- TASK DETAILS
Nothing but the lines from the one containing "How do I perform: Click" to the end of the records that follow should be transcribed, each exactly, with the pictures left out.

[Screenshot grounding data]
***
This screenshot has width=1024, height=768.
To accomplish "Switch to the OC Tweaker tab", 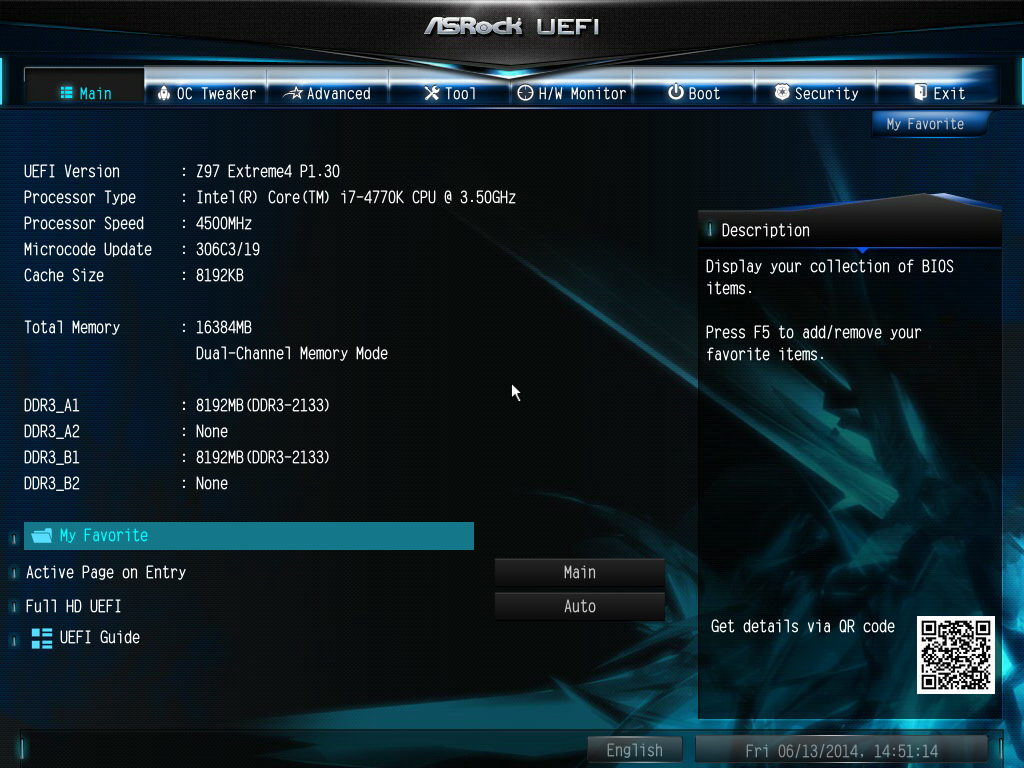I will pos(206,93).
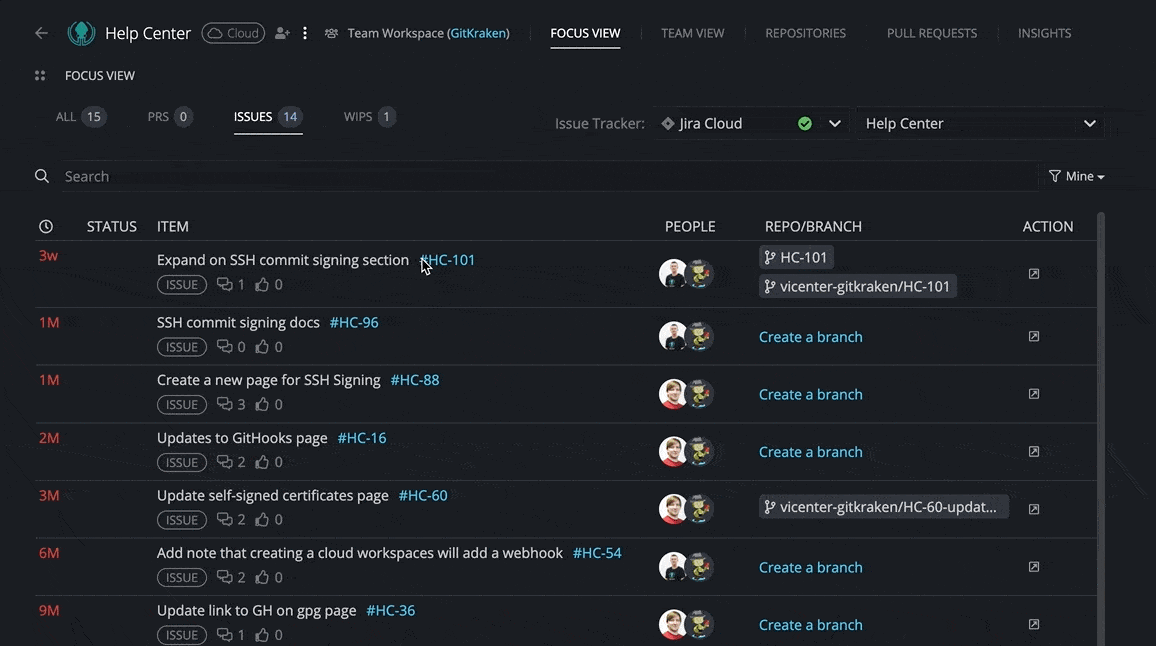
Task: Click the add team member icon
Action: point(282,33)
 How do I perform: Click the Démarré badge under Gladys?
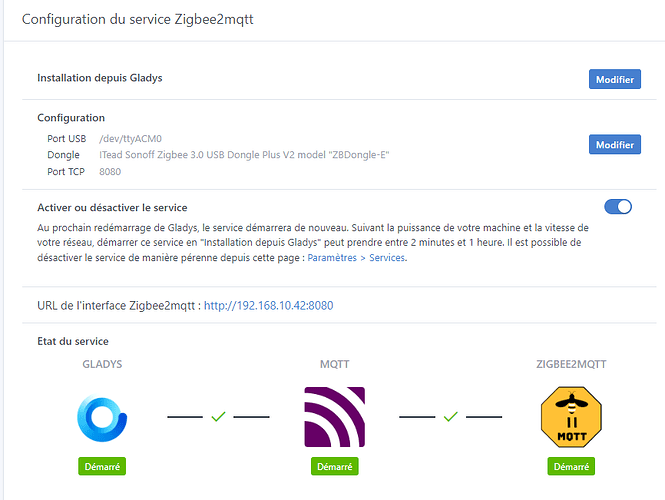coord(102,466)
***
- PROBLEM SOLUTION
 How do I perform: Click the Démarré badge under Gladys?
coord(102,466)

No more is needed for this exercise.